Page text:
:::::
Software Engineer · Java · Spring Boot · Microservices
Outbox Pattern with Debezium CDC: Solving the Dual-Write Problem in Event-Driven Microservices
Every event-driven microservice faces the same treacherous moment: you commit a row to your database and publish a message to Kafka. These are two separate I/O operations with no shared transaction boundary. One of them will eventually fail at the worst possible time, and when it does, your system silently diverges. The Transactional Outbox Pattern with Debezium CDC is the production-proven, 2PC-free solution that guarantees at-least-once event delivery without ever touching a distributed transaction coordinator.
Table of Contents
- The Real Problem: Why Dual Writes Fail in Production
- What is the Dual-Write Problem?
- The Transactional Outbox Pattern — Architecture
- Implementing the Outbox Table in Spring Boot
- Debezium CDC: Reading the Outbox Without Polling
- Failure Scenarios & Edge Cases
- Trade-offs: When NOT to Use the Outbox Pattern
- Optimization
- Key Takeaways
- Conclusion
1. The Real Problem: Why Dual Writes Fail in Production
Consider a high-traffic e-commerce order service running on Spring Boot. When a customer places an order, the service persists an Order row in PostgreSQL and immediately publishes an OrderPlaced event to a Kafka topic that the Inventory service consumes to decrement stock.
This works perfectly in the happy path. But during a routine Kafka broker rolling restart one Tuesday morning — a completely normal maintenance window — something went silently wrong. For approximately fourteen minutes, the Kafka producer client was failing with NOT_LEADER_OR_FOLLOWER errors as leadership elections completed. During those fourteen minutes, 1,200 orders were committed to PostgreSQL successfully. The database transaction completed, the HTTP 200 was returned to the customer's browser, and the order appeared fully created.
OrderPlaced events were never published. The Inventory service never received a single message. Orders appeared fully created to customers. Inventory was never decremented. The mismatch was discovered three hours later when fulfilment staff noticed stock counts were inconsistent with order volumes — silent data corruption at scale.
The post-mortem revealed the root cause immediately: the application had a classic dual-write without any atomicity guarantee. The developer who wrote the original service had added a try-catch around the Kafka publish call and a TODO comment: "add retry logic later". That TODO sat unaddressed for eleven months. The incident cost the team two days of manual reconciliation work and a P1 SLA breach. This post explains how to make that class of failure structurally impossible.
2. What is the Dual-Write Problem?
:::::
Dataset excerpt:
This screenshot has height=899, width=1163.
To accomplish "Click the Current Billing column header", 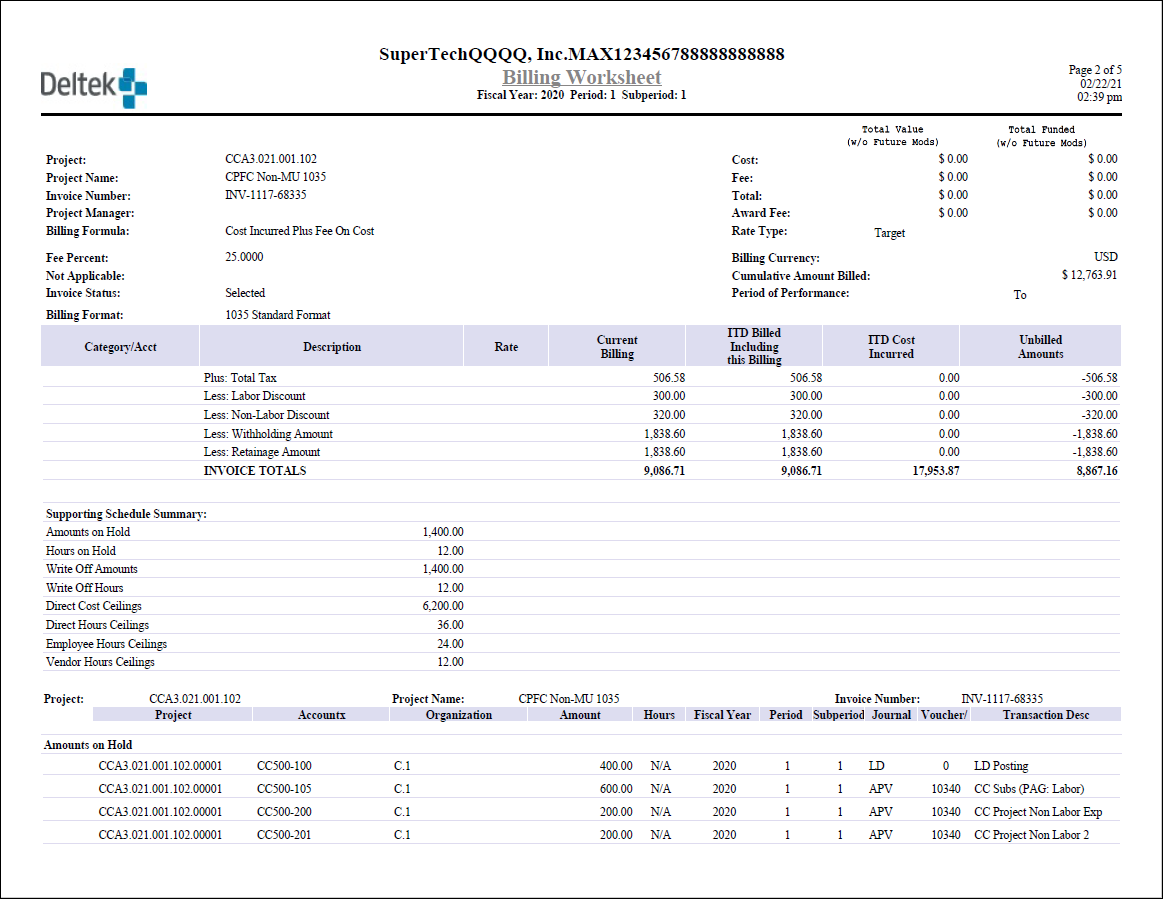I will [x=617, y=347].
:::::
Work to do:
1 - In the outbox pattern article, how many orders were committed to PostgreSQL while the Kafka producer was failing?
2 - Repeat, from the outbox pattern article, everything from "Software Engineer ·" down to "- What is the Dual-Write Problem?".
3 - Carry on the outbox pattern article from where it stops.
The data has no connection to the outbox pattern article.

Expected responses:
1 - 1,200 orders.

2 -
Software Engineer · Java · Spring Boot · Microservices
Outbox Pattern with Debezium CDC: Solving the Dual-Write Problem in Event-Driven Microservices
Every event-driven microservice faces the same treacherous moment: you commit a row to your database and publish a message to Kafka. These are two separate I/O operations with no shared transaction boundary. One of them will eventually fail at the worst possible time, and when it does, your system silently diverges. The Transactional Outbox Pattern with Debezium CDC is the production-proven, 2PC-free solution that guarantees at-least-once event delivery without ever touching a distributed transaction coordinator.
Table of Contents
- The Real Problem: Why Dual Writes Fail in Production
- What is the Dual-Write Problem?

3 -
A dual write occurs when a single logical business operation requires writing to two independent systems with no shared transaction boundary. In a typical event-driven microservice, those two systems are a relational database and a message broker. The operation looks deceptively simple in code:
// Classic dual-write — looks harmless, is not
@Transactional
public Order placeOrder(OrderRequest request) {
Order order = orderRepository.save(new Order(request)); // writes to PostgreSQL
kafkaTemplate.send("order-placed", new OrderPlacedEvent(order)); // writes to Kafka
return order;
}
// What does @Transactional actually protect here?
// Only the PostgreSQL write. Kafka has NO idea about the DB transaction.
The @Transactional annotation gives a false sense of safety. It wraps the PostgreSQL JDBC operations in a database transaction, but Kafka's KafkaTemplate.send() is entirely outside that transaction scope. There are three distinct failure modes:
- DB succeeds, Kafka fails: The order is persisted. The event is never published. Downstream services never react. Data diverges silently.
- Kafka publishes, DB rolls back: The event fires. The Inventory service decrements stock. The order never actually commits to the database. A phantom order consumed real inventory.
- Network partition between service and Kafka: The publish call hangs until timeout. The DB transaction already committed. You re-throw, but the order is already saved. A retry attempt sends a duplicate event.
The instinct to fix this with try-catch and retry is seductive but broken. If the database committed and the Kafka publish failed, retrying the entire business operation creates a duplicate order in the database. If you retry only the Kafka publish, you might succeed on attempt two — but now you've published the same event twice. Without end-to-end idempotency across all consumers, duplicate events cause duplicate side effects: double inventory decrements, double email confirmations, double payment charges.
3. The Transactional Outbox Pattern — Architecture
The Transactional Outbox Pattern has an elegant core insight: instead of writing to Kafka directly from your business logic, you append a row to an OUTBOX table inside the same database transaction that modifies your domain data. Since the OUTBOX row and the domain row are committed atomically by the database, they are always consistent. A separate relay process — the CDC connector — reads unprocessed outbox rows and publishes them to Kafka, then marks them processed.
The full data flow looks like this:
Order Service
├── BEGIN TRANSACTION
│ ├── INSERT INTO orders (id, customer_id, total, status) VALUES (...)
│ └── INSERT INTO outbox_events (aggregate_type, aggregate_id,
│ event_type, payload, created_at)
│ VALUES ('Order', '1234', 'OrderPlaced', '{...}', NOW())
└── COMMIT ← both rows commit atomically
PostgreSQL WAL (Write-Ahead Log)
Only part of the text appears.